Uwe Krüger 08.11.2014 / Wochennd

Nichts wird gut am Hindukusch

Westliche Politiker lobten den »ersten friedlichen und demokratischen Machtwechsel« in der Geschichte Afghanistans. Die ISAF-Nachfolgemission »Resolute Support« kann Anfang 2015 starten. Doch in Wirklichkeit besteht zu Optimismus kein Anlass

Es dauerte von Anfang April bis Ende September, ehe in Kabul ein Nachfolger für Staatsoberhaupt Hamid Karsai vereidigt werden konnte. Vorausgegangen waren hektische diplomatische Aktivitäten.
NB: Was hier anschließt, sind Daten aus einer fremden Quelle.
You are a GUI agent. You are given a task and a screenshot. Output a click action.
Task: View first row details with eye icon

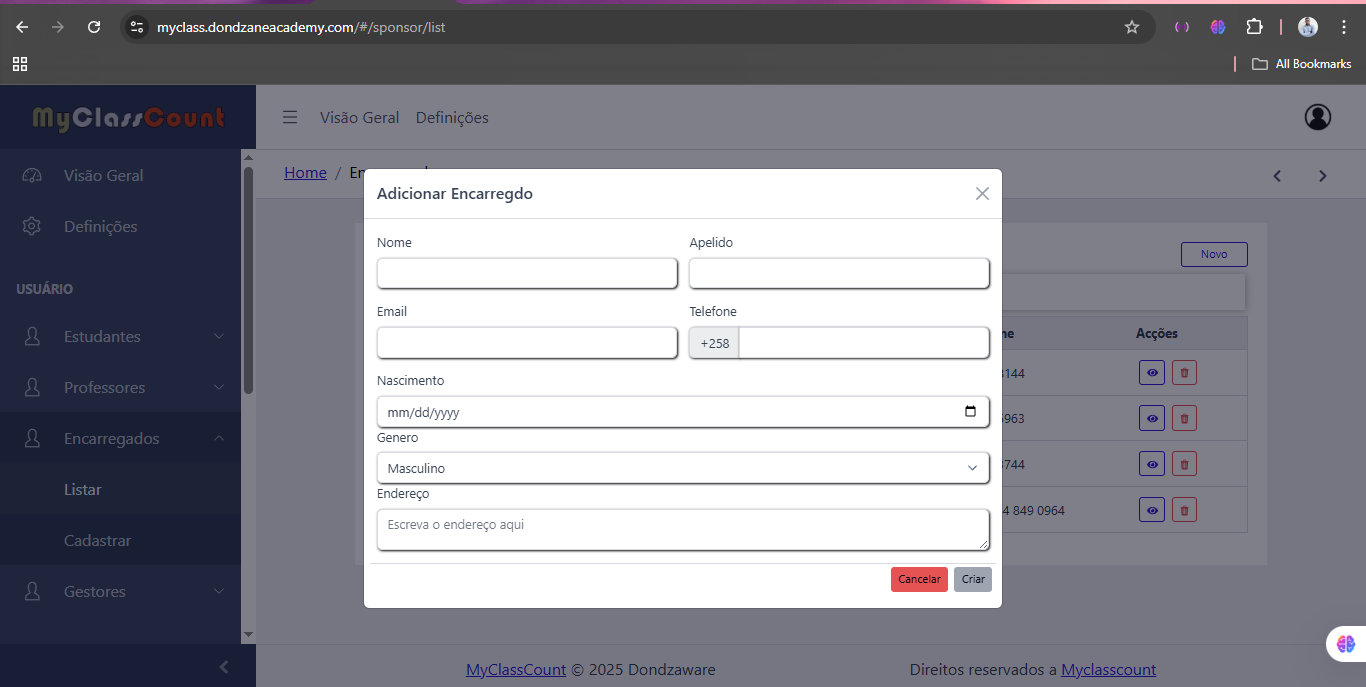(1152, 373)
US-Außenminister John Kerry nahm Ashraf Ghani und Abdullah Abdullah, die nach der Stichwahl Mitte Juni beide das Präsidentenamt für sich reklamierten, mehrfach ins Gebet. Am Ende half nur die Drohung, die Finanzhilfe für den faktisch bankrotten Staat einzustellen. Das hätte vor allem den 350 000 Mann starken Sicherheitsapparat betroffen. Mit diesem Apparat sind die weiteren Aussichten trübe, ohne diesen könnten die hinter Ghani und Abdullah stehenden Gruppen gleich vor den Taliban kapitulieren. Eine Erkenntnis, die zu einem Kuhhandel führte. Künftig gibt es, von der Verfassung nicht vorgesehen, einen Präsidenten (Ghani) und einen geschäftsführenden Premier (den Abdullah ernennen darf). Unklar ist, wie die als Regierung der nationalen Einheit verkaufte Doppelherrschaft funktionieren soll. Auf beiden Seiten herrscht großes Misstrauen.